● Fragmento de lectura
▼▼▼
La poesía se aleja del exigido
compromiso político de los autores que nacieron al amparo de revistas como
Guajana, Mester o Palestra; por su parte, las publicaciones
que se encargan de sacar a la luz esta poesía pretenden ser únicamente espejo
del quehacer lírico de los autores noveles. Corresponderá en particular dicha
labor a la revista Ventana, fundada en 1972, desde la que se emplaza a
los jóvenes poetas para que den la misma importancia a lo político que a lo
poético, como es el caso de la lírica de Neruda. Es quizá una poesía que se
preocupa más por lo ético que por lo político, más interesada en definitiva en
la esencia del ser humano que en la simple crítica social, en la solidaridad y
el compromiso con el prójimo y con la identidad patriótica que en la censura de
lo que supuestamente causa el mal social. Claro ejemplo de esta actitud es la
lírica de José Luis Vega (1948), de gran talento y madurez estética y en donde
caben desde el realismo hasta la emotividad, sin dejar de lado la ironía y el
humor. Otro de los fundadores de Ventana es Salvador Villanueva (1947),
autor de Poema en alta tensión (1974) y Expulsado del paraíso
(1981), libros en los que, como ocurre con Vega, tiene una gran importancia la
solidaridad humana, aunque Villanueva se expresa con auténticas andanadas
verbales, con una poesía reducida a su mínima expresión. Al margen de estos dos
autores, cabe también destacar la labor de otros poetas vinculados a Ventana:
Eduardo Álvarez (1947-1973), fallecido poco después de publicar Los gatos
callejeros (1973), y cuya poesía ahonda en la observación del propio yo
interno; José A. Encarnación Díaz (1946), cuyos temas recurrentes son la
fugacidad del tiempo y la denuncia de la miseria de la clase obrera; Jan
Martínez (1954), también interesado por el drama de los desfavorecidos; y, por
último, Marcos F. Reyes Dávila (1952), de estética neorromántica, en la que
encuentra un gran interés por los paisajes desoladores en donde hallar los
símbolos para su expresión poética.
▲▲▲
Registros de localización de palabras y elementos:
▼▼▼
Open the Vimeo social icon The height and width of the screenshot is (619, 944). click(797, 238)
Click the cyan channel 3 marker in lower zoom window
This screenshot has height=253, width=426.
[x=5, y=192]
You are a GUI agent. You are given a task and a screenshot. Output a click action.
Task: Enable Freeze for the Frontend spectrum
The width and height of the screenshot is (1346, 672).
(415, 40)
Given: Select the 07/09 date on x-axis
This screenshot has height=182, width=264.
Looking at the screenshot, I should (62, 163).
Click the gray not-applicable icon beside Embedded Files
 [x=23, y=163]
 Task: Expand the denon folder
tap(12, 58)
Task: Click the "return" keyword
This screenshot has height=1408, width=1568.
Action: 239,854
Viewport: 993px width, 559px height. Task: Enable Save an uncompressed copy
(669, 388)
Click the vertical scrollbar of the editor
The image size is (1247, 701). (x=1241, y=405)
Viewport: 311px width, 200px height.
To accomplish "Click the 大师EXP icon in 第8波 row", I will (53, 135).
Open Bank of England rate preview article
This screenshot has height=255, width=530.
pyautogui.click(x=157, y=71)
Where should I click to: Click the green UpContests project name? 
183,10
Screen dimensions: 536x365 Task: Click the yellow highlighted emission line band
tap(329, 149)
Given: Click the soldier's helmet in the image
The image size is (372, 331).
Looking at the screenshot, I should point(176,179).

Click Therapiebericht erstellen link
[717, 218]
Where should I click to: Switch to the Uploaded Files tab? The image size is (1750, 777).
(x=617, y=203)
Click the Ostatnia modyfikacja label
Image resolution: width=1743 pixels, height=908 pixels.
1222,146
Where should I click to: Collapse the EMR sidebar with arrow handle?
▲▲▲
● Tareas propuestas
A) ¿En qué año se fundó la revista Ventana, según el fragmento de lectura?
B) Organiza como lista numerada las líneas de las entradas, comenzando por la primera y siguiendo hasta la línea que contiene "[x=5, y=192]", ambas incluidas. Omite las líneas en blanco.
El fragmento y las entradas proceden de fuentes distintas.

● Respuestas
A) En 1972.

B)
1. Open the Vimeo social icon The height and width of the screenshot is (619, 944). click(797, 238)
2. Click the cyan channel 3 marker in lower zoom window
3. This screenshot has height=253, width=426.
4. [x=5, y=192]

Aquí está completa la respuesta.